_Task objective_
Rewrite the rows from the beginning through the line containing "should pyautogui.click(x=100, y=688)." as a JSON list of strings, one string per line, leaving out blank lines.

(Stored items)
☆ ☆ ☆ ☆ ☆

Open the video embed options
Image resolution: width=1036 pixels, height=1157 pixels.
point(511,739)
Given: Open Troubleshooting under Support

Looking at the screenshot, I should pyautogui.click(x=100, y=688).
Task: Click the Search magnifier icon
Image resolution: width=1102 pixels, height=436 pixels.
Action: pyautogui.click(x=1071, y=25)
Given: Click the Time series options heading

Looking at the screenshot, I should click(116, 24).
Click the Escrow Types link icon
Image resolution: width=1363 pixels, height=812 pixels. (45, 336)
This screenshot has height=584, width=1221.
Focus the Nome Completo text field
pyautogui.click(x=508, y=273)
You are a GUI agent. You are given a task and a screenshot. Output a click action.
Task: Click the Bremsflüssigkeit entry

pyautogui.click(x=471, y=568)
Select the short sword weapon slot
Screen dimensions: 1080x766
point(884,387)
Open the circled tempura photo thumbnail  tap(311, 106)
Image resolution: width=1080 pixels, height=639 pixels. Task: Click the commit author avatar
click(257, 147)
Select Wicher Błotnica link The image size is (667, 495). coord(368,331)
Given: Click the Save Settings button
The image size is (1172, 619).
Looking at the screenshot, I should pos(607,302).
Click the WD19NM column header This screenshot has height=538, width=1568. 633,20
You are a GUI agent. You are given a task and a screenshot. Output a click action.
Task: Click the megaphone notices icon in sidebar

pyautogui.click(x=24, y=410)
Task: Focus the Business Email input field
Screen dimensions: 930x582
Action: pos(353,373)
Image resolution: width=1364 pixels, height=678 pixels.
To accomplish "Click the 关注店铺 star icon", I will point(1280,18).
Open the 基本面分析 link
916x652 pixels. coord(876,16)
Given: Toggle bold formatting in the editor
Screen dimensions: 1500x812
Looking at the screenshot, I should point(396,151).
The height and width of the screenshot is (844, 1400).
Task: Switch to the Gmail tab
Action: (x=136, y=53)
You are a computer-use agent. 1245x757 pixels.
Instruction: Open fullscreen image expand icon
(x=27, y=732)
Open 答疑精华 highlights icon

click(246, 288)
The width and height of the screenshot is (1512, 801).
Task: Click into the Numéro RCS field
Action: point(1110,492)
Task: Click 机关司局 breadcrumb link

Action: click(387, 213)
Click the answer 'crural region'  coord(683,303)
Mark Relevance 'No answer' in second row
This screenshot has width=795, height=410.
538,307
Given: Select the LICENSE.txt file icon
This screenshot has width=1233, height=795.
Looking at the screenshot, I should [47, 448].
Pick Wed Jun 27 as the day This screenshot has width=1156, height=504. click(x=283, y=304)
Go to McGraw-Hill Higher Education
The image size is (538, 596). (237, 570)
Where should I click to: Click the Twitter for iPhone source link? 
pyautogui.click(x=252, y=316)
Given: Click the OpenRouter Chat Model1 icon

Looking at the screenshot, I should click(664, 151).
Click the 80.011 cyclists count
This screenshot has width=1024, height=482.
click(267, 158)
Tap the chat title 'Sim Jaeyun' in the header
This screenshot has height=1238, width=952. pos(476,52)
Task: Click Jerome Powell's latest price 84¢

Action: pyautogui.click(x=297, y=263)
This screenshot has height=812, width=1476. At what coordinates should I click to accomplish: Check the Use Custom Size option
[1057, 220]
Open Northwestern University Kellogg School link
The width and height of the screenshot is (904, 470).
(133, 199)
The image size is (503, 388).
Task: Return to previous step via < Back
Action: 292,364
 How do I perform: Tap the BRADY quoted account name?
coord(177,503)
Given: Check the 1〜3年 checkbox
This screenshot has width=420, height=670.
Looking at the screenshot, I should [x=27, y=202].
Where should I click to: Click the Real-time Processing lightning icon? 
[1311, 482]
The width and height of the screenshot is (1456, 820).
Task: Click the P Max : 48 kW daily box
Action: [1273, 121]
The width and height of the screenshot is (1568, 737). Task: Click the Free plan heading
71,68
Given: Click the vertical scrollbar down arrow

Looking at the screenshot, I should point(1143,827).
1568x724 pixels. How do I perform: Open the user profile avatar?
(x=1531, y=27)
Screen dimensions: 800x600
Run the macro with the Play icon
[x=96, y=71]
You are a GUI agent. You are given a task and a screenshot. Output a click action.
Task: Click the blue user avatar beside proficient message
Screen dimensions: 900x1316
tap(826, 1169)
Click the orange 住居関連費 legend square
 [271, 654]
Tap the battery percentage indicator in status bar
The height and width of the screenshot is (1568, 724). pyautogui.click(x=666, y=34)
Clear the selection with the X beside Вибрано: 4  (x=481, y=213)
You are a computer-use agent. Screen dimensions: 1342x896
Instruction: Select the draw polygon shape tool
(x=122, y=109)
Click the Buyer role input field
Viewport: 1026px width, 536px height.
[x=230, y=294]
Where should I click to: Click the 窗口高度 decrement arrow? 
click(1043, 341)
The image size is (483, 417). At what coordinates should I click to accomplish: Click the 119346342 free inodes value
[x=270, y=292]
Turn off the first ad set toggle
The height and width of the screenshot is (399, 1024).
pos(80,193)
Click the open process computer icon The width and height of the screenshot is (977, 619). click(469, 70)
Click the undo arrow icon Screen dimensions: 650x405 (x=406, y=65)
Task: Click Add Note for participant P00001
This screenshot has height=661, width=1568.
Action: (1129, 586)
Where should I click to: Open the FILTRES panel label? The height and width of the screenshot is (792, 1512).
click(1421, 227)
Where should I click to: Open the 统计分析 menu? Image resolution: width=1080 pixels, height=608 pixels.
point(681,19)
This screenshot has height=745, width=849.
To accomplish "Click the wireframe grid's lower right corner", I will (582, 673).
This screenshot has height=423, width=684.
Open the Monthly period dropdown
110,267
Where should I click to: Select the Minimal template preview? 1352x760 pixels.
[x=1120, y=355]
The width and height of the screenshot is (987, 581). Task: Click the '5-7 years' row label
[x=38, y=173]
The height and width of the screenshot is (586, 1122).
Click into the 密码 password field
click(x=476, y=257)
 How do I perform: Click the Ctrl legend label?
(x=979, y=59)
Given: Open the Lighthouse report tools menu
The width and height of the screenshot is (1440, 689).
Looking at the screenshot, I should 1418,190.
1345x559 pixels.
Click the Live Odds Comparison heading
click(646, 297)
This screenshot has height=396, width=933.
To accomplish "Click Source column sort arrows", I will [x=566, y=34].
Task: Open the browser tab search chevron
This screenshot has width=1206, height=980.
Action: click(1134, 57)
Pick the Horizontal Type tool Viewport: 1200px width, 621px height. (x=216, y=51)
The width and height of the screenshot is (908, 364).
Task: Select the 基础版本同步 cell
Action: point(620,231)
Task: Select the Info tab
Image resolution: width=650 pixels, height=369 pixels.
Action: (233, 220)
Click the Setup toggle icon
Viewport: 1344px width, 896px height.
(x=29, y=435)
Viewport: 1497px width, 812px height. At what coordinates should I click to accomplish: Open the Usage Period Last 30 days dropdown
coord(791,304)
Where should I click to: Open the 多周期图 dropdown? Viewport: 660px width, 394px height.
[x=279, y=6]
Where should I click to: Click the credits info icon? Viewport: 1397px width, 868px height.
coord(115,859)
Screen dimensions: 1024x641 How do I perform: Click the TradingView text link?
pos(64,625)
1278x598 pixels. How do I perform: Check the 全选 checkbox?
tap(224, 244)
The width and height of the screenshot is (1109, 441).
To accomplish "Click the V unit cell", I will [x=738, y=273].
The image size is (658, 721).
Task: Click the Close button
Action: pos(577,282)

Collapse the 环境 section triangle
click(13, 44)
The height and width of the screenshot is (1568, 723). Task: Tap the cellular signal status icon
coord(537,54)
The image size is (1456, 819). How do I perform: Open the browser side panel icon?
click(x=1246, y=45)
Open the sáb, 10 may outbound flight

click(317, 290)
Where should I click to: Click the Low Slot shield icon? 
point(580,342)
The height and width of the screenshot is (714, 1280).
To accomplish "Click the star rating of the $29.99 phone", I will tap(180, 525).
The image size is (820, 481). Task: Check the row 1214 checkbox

☆ ☆ ☆ ☆ ☆

_Full response_
[
  "Open the video embed options",
  "Image resolution: width=1036 pixels, height=1157 pixels.",
  "point(511,739)",
  "Given: Open Troubleshooting under Support",
  "Looking at the screenshot, I should pyautogui.click(x=100, y=688)."
]